While applauding a Kuwaiti effort to mediate the crisis, Gargash said Emirati and Saudi officials planned to concede nothing to Qatar, an international air travel hub now cut off from some of the skies around it and blocked from receiving the trucks full of food it relies on to feed its citizens. Their “fingerprints are all over the place” in terror funding, Gargash said. “Enough is enough.”

While Qatar’s flag carrier Qatar Airways now flies increasingly over Iran and Turkey, the airline has been blocked from landing elsewhere in the Middle East. Al-Jazeera offices also have been shut down by authorities in Saudi Arabia and Jordan.

Saudi Arabia, Egypt, the United Arab Emirates and Bahrain accuse the Doha administration of financing militant groups such as al-Qaeda and the Islamic State in Iraq and the Levant (ISIL). Qatar strongly denies the accusations. It is the worst split between powerful Arab states in decades.

Meanwhile, “The Muslim Brotherhood denounces, with deep indignation, the accusations leveled against the group by Saudi officials,” said the Brotherhood in a statement on Wednesday. “Since its establishment, the Muslim Brotherhood has maintained positive relations with the people and rulers of the Gulf countries, providing them with cultural, scientific, political, economic and social services,” the statement read.

Since the ouster of Mohamed Morsi — Egypt’s first freely elected president and a Brotherhood leader — in a 2013 military coup, the group has been banned in Egypt, Saudi Arabia and the United Arab Emirates (UAE). The Brotherhood stresses its commitment to “peaceful” means of protest with a view to reversing Egypt’s 2013 coup, which was openly supported at the time by Riyadh and Abu Dhabi.

Earlier on Wednesday, Reuters reported that Qatar is in talks with Iran and Turkey to secure food and water supplies amid concerns of possible shortages two days after its biggest suppliers, the United Arab Emirates and Saudi Arabia, cut trade and diplomatic ties with the import-dependent country.

Ankara’s move appears to support the Gulf Arab country when it faces diplomatic and trade isolation from some of the biggest Middle Eastern powers.

“I do not approve of Qatar being seen as terror suspect. If this were the case, I would be the first president to take a stand against [Qatar],” Turkey’s autocratic President Recep Tayyip Erdoğan said in Ankara on Tuesday, adding: “Here a different game is being played. We have not yet been able to find out who is behind this game.”

President Erdoğan has criticized the Arab states’ move, saying isolating Qatar and imposing sanctions will not resolve any problems and adding that Ankara will do everything in its power to help end the crisis.

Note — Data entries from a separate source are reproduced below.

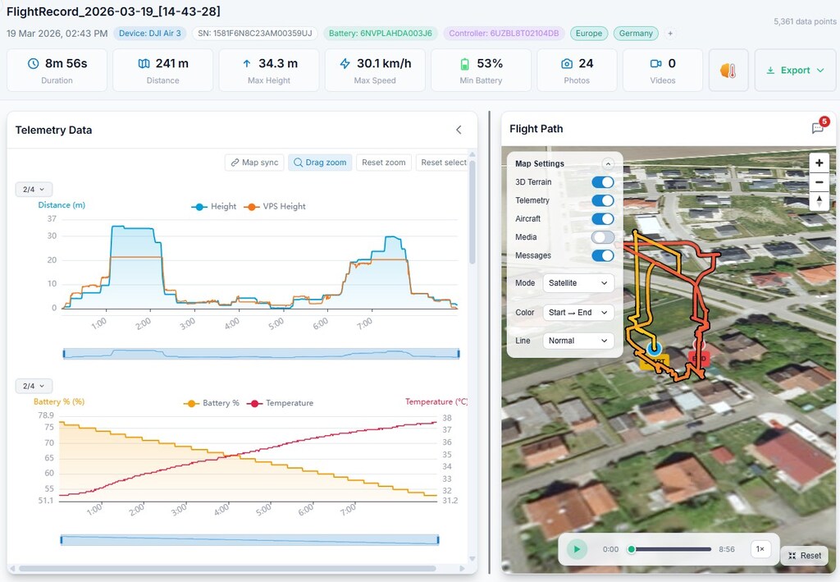Turn on the Media toggle
This screenshot has width=840, height=582.
[602, 237]
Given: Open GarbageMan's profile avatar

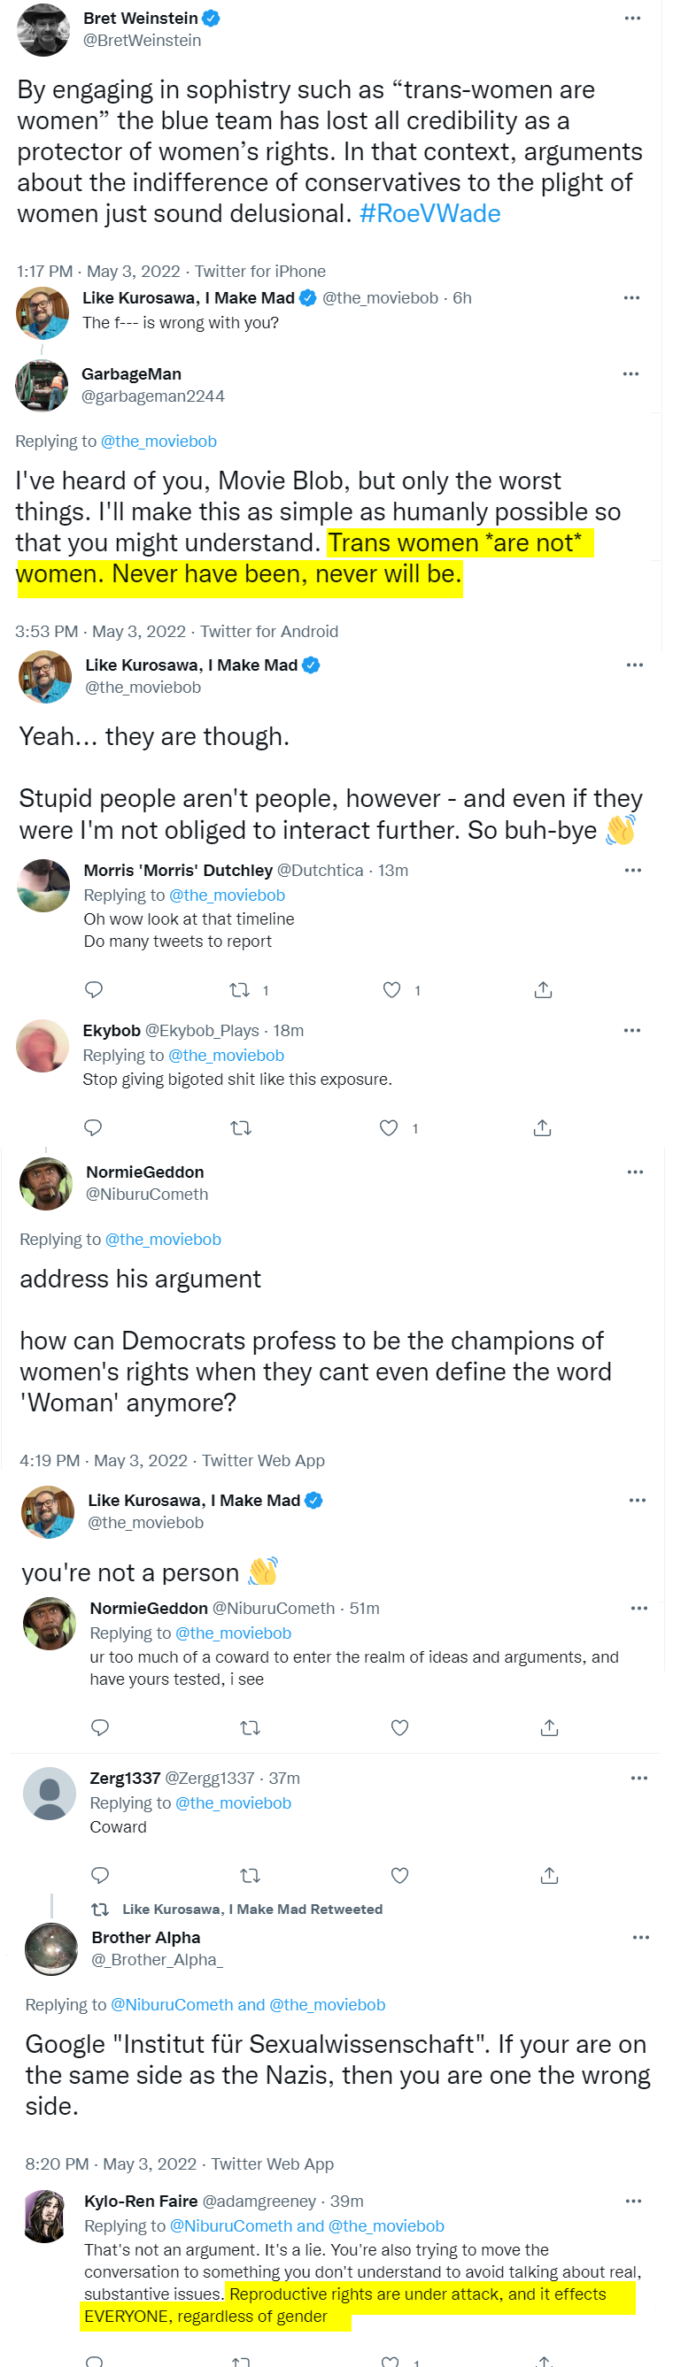Looking at the screenshot, I should [x=42, y=385].
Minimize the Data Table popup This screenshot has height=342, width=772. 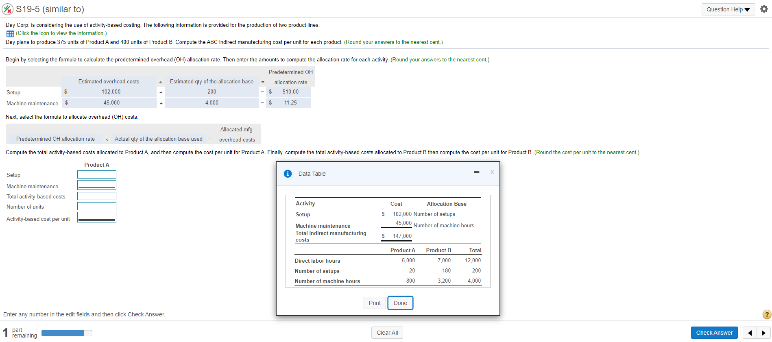[x=476, y=172]
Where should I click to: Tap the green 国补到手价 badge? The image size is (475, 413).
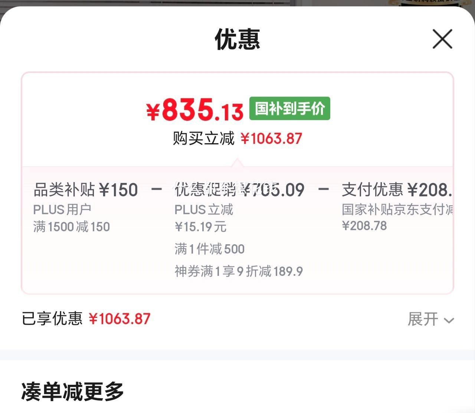pyautogui.click(x=289, y=109)
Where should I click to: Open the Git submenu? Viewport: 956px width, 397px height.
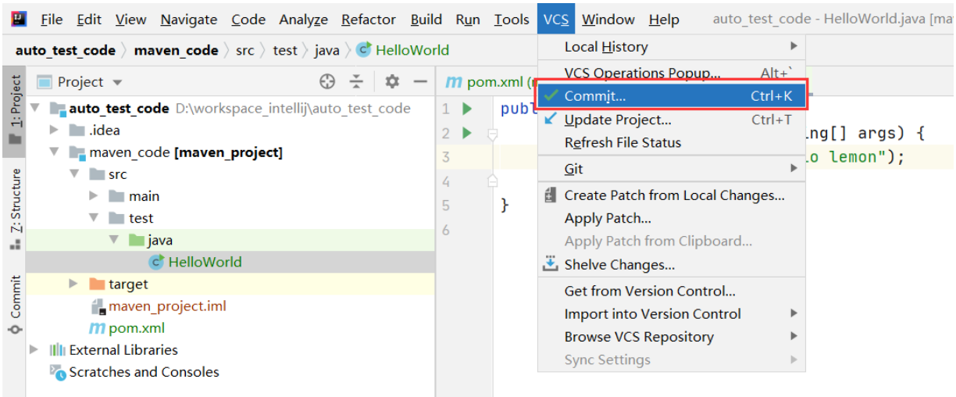(573, 169)
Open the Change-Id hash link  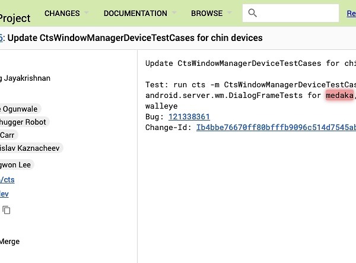[276, 127]
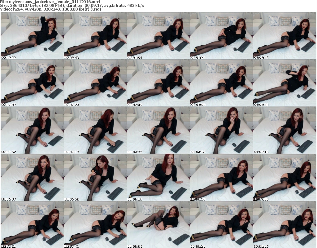Choose the frame at 00:03:30
The height and width of the screenshot is (248, 317).
click(284, 83)
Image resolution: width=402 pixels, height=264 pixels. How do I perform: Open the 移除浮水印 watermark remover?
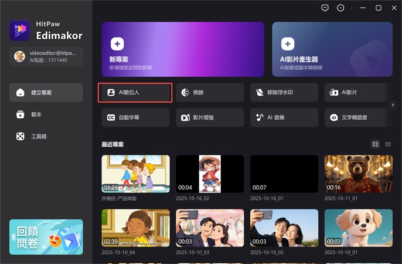tap(284, 93)
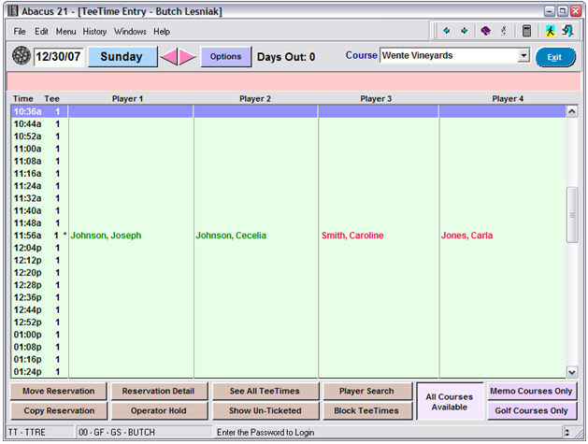The width and height of the screenshot is (588, 444).
Task: Click the date field showing 12/30/07
Action: 59,57
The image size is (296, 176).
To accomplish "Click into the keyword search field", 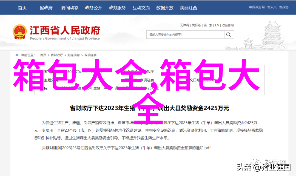I will tap(185, 35).
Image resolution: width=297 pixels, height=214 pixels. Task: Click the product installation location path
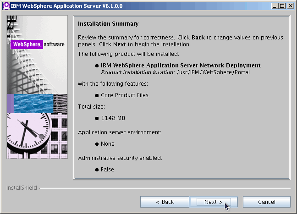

Turkey has maintained good relations with Qatar as well as several of its Gulf Arab neighbors. Turkey and Qatar have both provided support for the Muslim Brotherhood in Egypt and backed rebels fighting to overthrow Syrian President Bashar al-Assad.

Meanwhile, Iranian Foreign Minister Mohammad Javad Zarif arrived in Ankara on Wednesday at a time when a dispute between Gulf powers and Qatar is escalating. Zarif is expected to discuss bilateral and regional matters with Turkish President Erdoğan and Foreign Minister Mevlüt Çavuşoğlu. Efforts to defuse the Qatar crisis — sparked on Monday when the UAE, Saudi Arabia, Egypt and others severed diplomatic ties with it over alleged support for Islamist groups and Iran — have shown no immediate signs of success.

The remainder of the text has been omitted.